Data records:
_ _ _ _ _
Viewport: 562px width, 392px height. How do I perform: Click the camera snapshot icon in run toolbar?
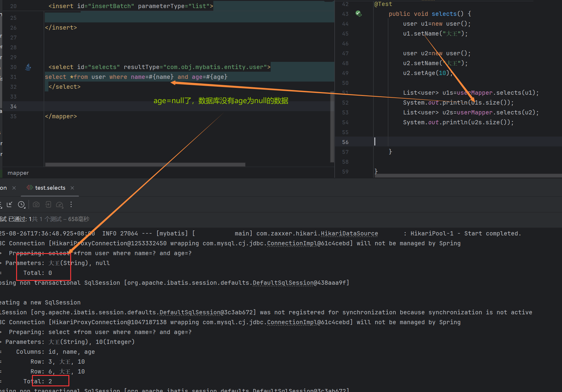coord(36,204)
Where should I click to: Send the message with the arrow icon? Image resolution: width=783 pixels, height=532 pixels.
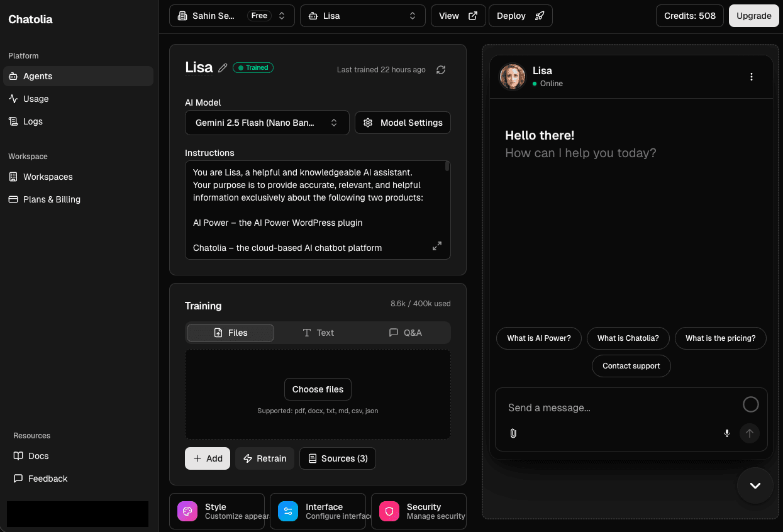click(x=749, y=433)
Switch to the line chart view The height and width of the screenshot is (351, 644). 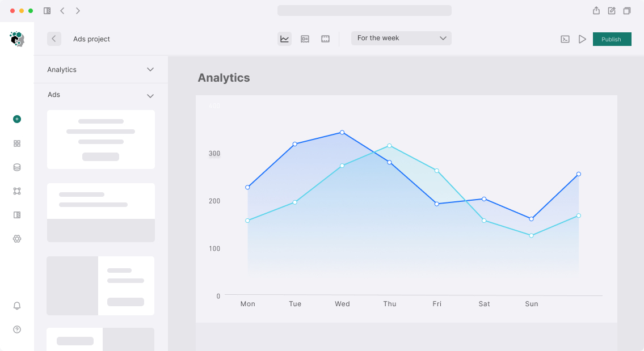[x=284, y=39]
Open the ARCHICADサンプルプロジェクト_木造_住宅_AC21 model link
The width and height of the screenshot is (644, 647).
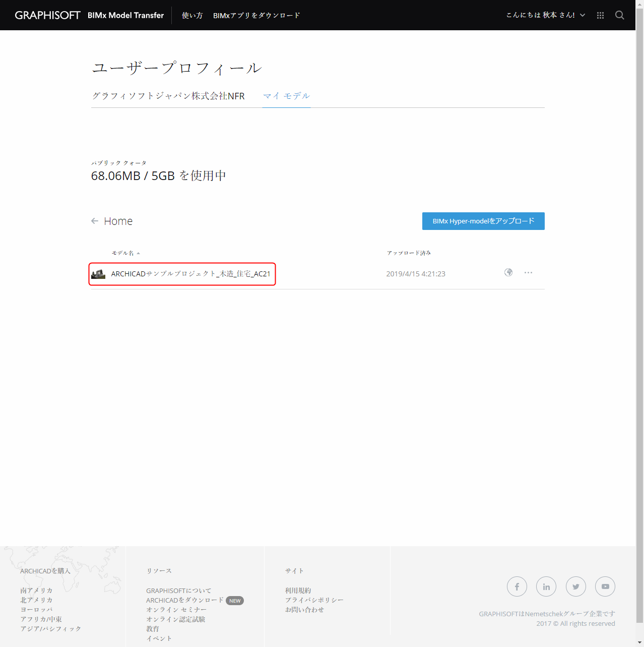(190, 274)
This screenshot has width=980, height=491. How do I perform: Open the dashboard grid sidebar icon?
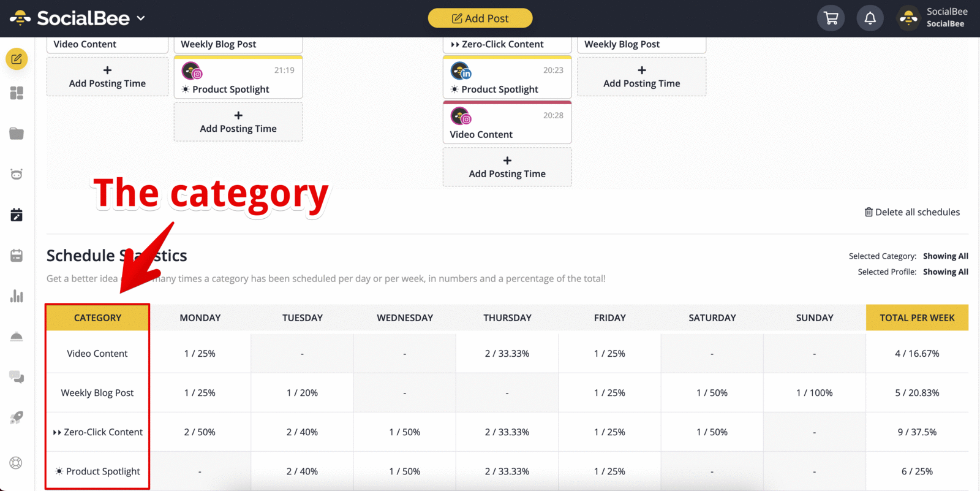pyautogui.click(x=17, y=93)
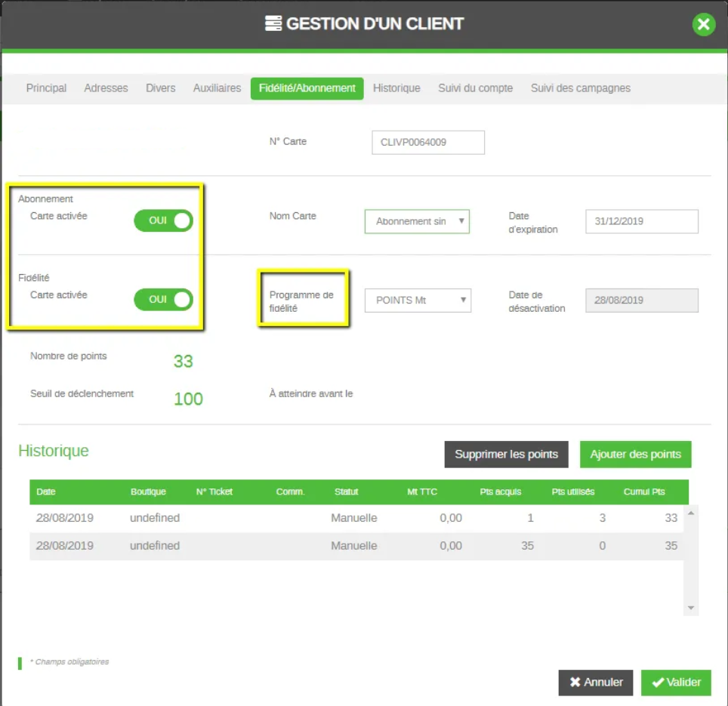Select the Suivi du compte tab
This screenshot has width=728, height=706.
pyautogui.click(x=475, y=88)
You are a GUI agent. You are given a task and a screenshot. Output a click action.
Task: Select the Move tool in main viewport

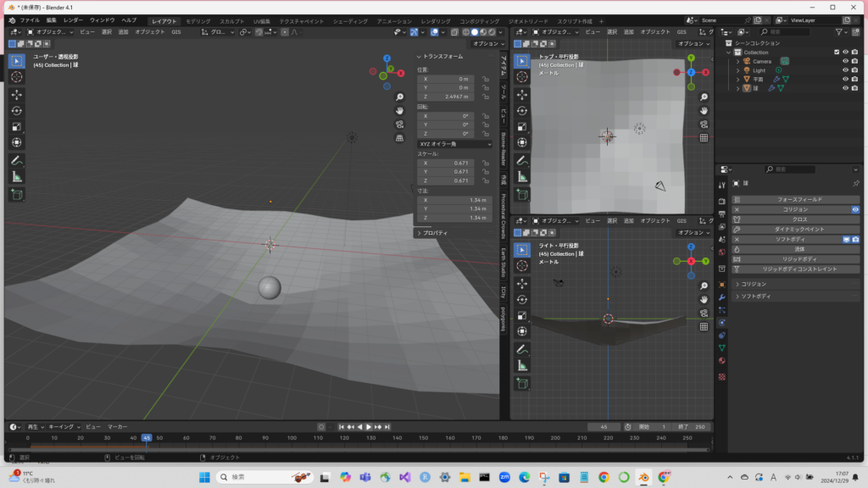pos(17,94)
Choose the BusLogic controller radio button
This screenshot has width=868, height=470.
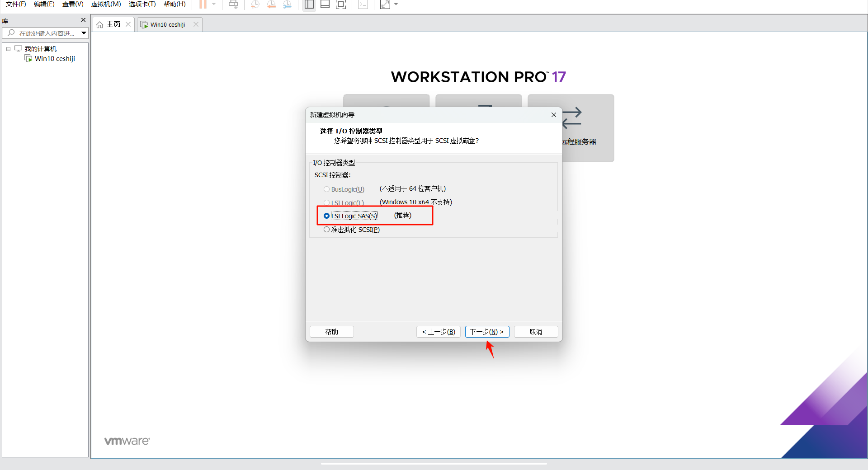click(326, 189)
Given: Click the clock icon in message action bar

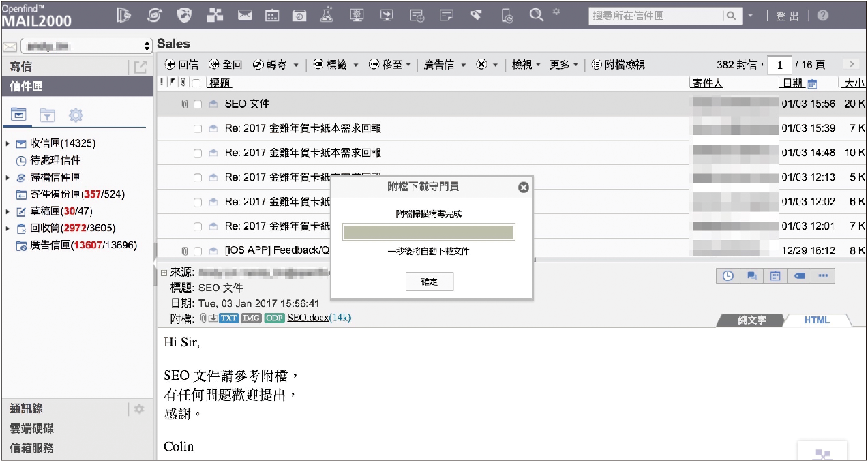Looking at the screenshot, I should [728, 276].
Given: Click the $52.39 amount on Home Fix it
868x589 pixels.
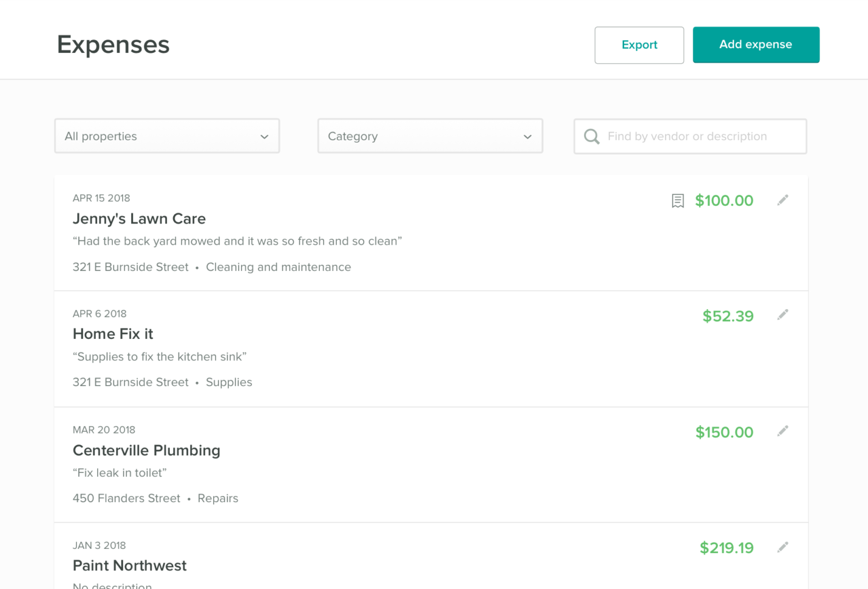Looking at the screenshot, I should (x=728, y=316).
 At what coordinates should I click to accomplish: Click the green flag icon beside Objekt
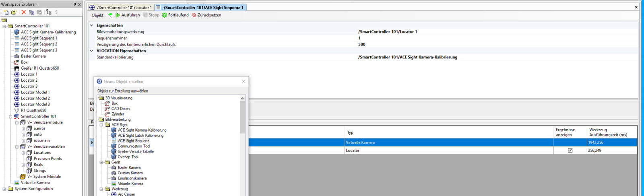coord(110,15)
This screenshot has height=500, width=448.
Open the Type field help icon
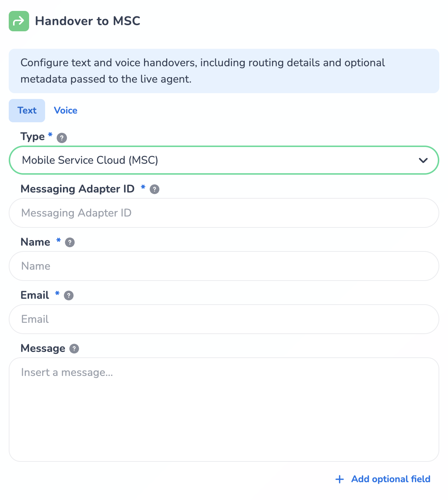pos(62,138)
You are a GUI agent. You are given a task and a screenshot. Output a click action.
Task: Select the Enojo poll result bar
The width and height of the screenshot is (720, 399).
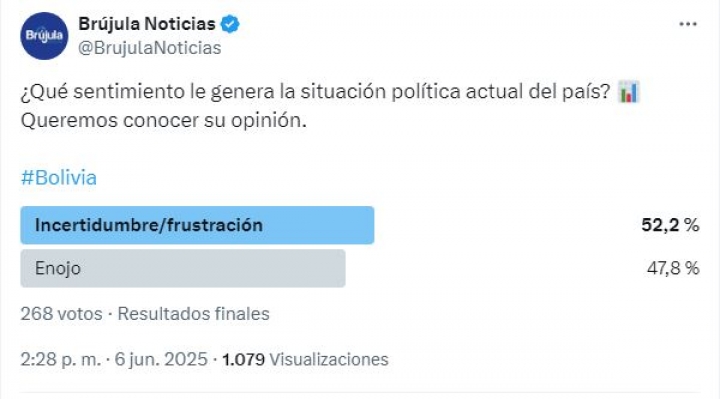coord(183,268)
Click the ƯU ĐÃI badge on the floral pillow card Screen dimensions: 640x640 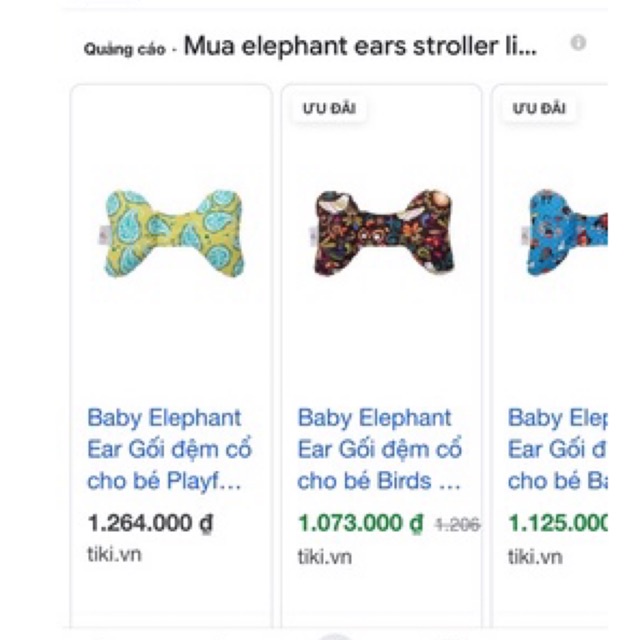point(328,109)
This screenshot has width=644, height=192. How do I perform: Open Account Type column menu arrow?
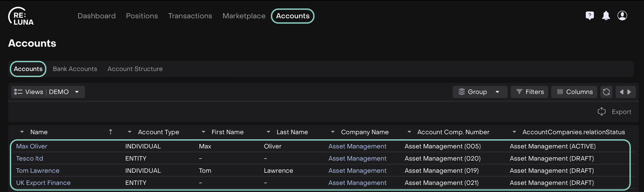coord(129,132)
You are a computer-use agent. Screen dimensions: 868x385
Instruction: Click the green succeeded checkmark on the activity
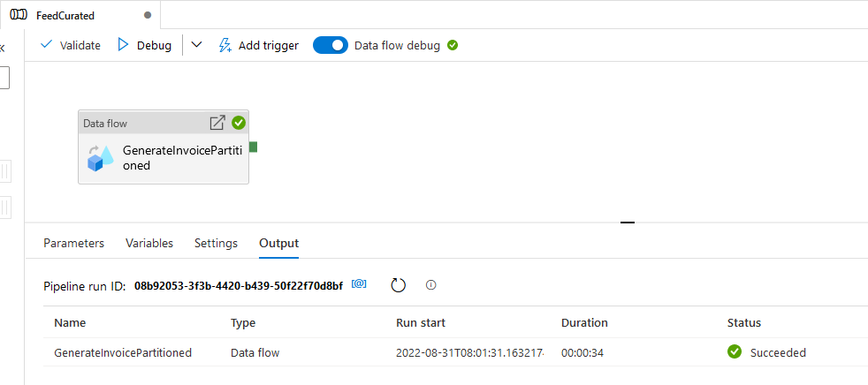[239, 123]
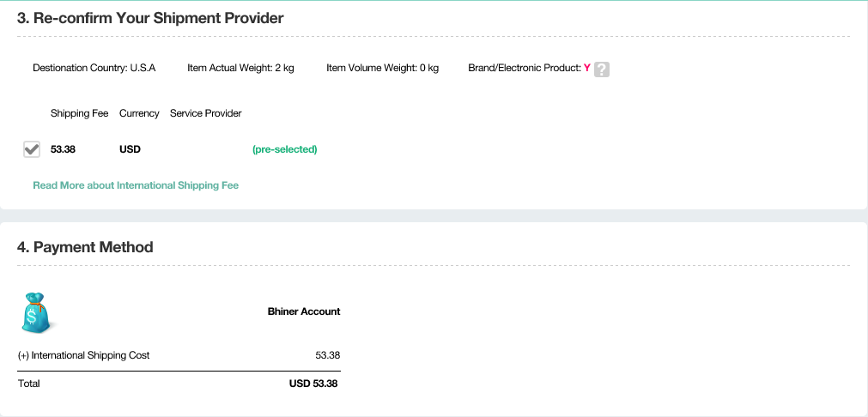Viewport: 868px width, 417px height.
Task: Click the Total USD 53.38 amount
Action: tap(313, 384)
_ _ _ _ _
» **What the task requires**: Give again the stretch of the entries above that begins at the line with "868x589 pixels." and ends at the line with "Task: Select the Enojo poll result bar", word for word, with no pictures.

» **Written answer**:
868x589 pixels.
Looking at the screenshot, I should (x=728, y=316).
 At what coordinates should I click to accomplish: Click the green flag icon beside Objekt
coord(110,15)
This screenshot has height=500, width=448.
Open the Type field help icon
pos(62,138)
You are a GUI agent. You are given a task and a screenshot. Output a click action.
Task: Select the Enojo poll result bar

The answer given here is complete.